● **DATASET RECORDS**
┄┄┄┄┄┄┄┄┄┄
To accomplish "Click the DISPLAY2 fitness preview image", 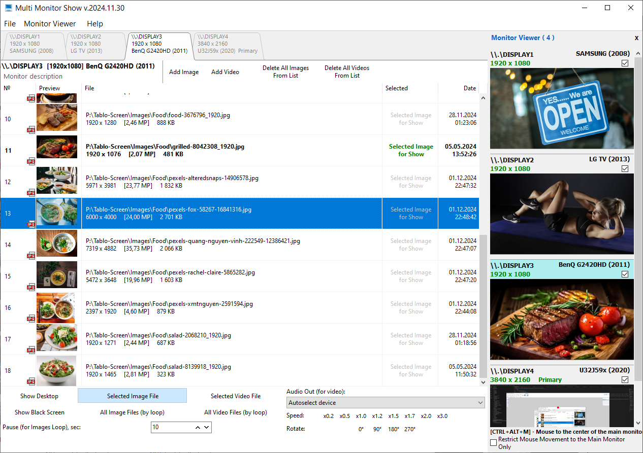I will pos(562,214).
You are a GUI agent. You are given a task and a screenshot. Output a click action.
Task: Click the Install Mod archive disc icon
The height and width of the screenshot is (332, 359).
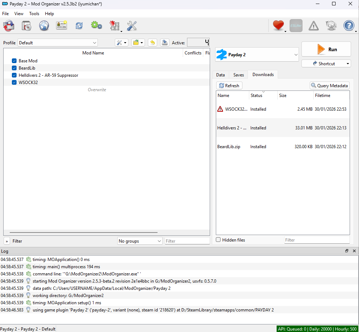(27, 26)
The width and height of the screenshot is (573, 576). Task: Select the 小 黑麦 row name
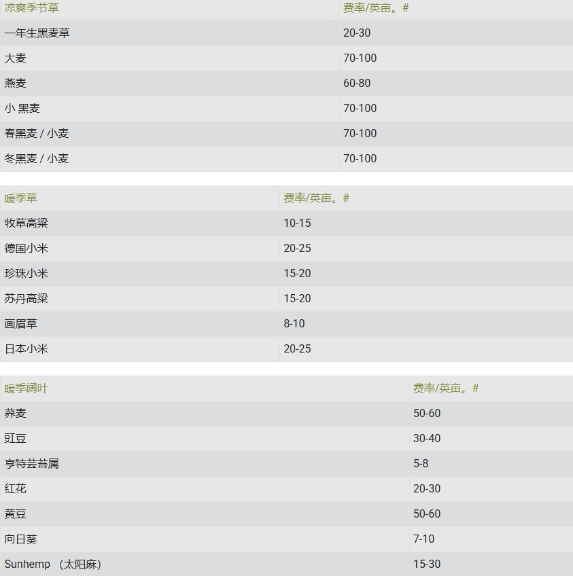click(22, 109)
┄┄┄┄┄┄┄┄┄┄
● **TASK**
Omit the pictures. Transcribe word for word the lines from the one containing "Task: Click the Install Mod archive disc icon" through the end of the listing, inclusive.

● **WRITTEN ANSWER**
Task: Click the Install Mod archive disc icon
The height and width of the screenshot is (332, 359).
(27, 26)
The width and height of the screenshot is (573, 576). Task: Select the 小 黑麦 row name
click(22, 109)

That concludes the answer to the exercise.